>>>

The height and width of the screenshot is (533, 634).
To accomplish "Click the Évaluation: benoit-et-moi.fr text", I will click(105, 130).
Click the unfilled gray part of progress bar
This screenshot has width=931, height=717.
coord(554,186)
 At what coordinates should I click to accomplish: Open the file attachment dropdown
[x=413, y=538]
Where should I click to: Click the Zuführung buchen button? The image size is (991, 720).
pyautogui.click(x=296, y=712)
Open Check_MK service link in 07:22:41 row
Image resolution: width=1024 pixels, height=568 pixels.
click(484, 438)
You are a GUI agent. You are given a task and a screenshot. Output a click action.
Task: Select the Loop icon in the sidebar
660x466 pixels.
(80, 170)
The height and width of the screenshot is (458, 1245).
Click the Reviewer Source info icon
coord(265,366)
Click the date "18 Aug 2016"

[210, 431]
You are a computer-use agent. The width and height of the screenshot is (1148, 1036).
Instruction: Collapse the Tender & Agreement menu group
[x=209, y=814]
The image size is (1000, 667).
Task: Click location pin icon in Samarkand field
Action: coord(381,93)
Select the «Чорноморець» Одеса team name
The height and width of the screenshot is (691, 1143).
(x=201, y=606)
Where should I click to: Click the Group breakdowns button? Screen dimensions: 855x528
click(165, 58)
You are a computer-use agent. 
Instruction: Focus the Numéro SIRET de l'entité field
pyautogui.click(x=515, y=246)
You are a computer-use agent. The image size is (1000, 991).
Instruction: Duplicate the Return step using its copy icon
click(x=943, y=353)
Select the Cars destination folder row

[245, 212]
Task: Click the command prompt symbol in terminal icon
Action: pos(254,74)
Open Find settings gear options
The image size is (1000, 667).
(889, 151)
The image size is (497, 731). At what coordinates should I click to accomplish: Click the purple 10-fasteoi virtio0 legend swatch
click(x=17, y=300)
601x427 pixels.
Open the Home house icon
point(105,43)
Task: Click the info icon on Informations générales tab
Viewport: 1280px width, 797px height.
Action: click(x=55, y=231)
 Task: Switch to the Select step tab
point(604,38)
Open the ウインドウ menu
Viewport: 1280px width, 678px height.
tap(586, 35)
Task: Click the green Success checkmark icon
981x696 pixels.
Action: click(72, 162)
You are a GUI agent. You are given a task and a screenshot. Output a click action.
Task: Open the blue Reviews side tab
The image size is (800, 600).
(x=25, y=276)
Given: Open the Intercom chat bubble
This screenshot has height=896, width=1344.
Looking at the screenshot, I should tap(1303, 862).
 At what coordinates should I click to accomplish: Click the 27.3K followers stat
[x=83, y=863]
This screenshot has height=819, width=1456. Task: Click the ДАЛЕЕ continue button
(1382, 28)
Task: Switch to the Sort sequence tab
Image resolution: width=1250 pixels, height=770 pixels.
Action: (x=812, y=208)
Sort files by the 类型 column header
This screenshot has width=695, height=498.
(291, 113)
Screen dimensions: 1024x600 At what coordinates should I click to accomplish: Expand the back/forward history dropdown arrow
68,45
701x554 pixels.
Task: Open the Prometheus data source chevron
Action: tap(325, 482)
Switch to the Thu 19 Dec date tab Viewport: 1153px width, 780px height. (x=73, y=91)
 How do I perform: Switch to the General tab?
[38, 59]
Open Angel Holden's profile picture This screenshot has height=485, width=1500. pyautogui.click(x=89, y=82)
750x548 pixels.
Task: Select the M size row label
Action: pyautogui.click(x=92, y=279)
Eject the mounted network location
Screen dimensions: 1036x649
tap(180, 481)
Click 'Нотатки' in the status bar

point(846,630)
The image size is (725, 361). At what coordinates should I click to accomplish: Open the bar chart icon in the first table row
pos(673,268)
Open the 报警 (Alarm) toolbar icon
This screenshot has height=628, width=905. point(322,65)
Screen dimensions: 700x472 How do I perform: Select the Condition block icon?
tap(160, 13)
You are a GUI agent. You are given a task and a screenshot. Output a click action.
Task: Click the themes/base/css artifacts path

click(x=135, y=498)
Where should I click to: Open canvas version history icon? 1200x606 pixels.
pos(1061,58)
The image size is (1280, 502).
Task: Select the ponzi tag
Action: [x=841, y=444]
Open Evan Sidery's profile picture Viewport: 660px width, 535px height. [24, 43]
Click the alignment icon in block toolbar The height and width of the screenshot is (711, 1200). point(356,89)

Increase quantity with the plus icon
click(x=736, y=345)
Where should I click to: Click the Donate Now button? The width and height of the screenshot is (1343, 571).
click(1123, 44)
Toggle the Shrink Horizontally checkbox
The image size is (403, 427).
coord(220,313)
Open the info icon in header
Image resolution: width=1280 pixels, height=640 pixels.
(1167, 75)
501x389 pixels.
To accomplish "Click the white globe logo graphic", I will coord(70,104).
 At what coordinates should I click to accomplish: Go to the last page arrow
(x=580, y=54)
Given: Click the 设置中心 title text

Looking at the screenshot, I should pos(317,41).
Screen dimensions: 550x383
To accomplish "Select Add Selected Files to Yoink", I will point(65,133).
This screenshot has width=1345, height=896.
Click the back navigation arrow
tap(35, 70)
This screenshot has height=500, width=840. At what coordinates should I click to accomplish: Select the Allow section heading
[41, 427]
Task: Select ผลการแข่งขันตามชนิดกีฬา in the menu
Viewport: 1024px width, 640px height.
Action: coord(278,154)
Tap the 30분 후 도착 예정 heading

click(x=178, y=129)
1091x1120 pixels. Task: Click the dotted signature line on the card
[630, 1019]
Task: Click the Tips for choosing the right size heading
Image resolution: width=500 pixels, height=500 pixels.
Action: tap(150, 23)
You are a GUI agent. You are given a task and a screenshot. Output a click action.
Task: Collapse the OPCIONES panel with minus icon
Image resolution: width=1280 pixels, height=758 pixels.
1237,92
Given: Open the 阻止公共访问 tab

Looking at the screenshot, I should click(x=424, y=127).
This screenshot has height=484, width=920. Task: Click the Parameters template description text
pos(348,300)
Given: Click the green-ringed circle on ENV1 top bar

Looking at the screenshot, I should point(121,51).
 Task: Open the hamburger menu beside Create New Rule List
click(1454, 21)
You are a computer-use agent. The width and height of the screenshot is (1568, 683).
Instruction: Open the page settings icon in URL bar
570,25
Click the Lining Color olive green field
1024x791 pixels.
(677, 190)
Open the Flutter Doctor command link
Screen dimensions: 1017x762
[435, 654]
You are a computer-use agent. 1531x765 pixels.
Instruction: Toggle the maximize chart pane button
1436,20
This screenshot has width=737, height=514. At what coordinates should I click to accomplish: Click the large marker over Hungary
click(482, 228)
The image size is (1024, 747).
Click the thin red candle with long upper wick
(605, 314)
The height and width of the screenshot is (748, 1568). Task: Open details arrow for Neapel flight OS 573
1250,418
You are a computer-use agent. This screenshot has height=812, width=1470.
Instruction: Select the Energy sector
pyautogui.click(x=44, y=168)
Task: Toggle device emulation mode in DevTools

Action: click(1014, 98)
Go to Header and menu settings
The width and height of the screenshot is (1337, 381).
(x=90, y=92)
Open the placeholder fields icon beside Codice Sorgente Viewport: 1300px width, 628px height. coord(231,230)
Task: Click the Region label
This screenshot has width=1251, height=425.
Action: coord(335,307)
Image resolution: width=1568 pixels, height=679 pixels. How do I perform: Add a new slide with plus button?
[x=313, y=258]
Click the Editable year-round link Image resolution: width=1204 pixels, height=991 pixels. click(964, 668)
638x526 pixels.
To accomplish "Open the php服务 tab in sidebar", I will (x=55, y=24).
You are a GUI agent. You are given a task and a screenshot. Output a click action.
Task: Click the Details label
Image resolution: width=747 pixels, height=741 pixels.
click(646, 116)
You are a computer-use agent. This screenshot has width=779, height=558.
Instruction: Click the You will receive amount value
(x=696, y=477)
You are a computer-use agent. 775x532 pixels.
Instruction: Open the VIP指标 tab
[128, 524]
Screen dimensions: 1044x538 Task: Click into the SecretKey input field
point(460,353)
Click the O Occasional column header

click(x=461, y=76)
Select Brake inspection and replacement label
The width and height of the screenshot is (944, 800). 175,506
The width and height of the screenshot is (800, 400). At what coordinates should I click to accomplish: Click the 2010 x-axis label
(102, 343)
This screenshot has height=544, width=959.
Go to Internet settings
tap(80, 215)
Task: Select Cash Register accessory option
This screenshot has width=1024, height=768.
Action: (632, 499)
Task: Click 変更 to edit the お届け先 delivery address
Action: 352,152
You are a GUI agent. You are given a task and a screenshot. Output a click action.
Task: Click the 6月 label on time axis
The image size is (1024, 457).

<<<

• [YOUR GOAL]
Look above for the line with "At what coordinates should I click to accomplish: Open the file" and the line with "The height and width of the screenshot is (458, 1245).". Write out those two lines and all the lines between them, exactly, and no others.

• [TASK RESPONSE]
 At what coordinates should I click to accomplish: Open the file attachment dropdown
[x=413, y=538]
Where should I click to: Click the Zuführung buchen button? The image size is (991, 720).
pyautogui.click(x=296, y=712)
Open Check_MK service link in 07:22:41 row
Image resolution: width=1024 pixels, height=568 pixels.
click(484, 438)
You are a GUI agent. You are given a task and a screenshot. Output a click action.
Task: Select the Loop icon in the sidebar
660x466 pixels.
(80, 170)
The height and width of the screenshot is (458, 1245).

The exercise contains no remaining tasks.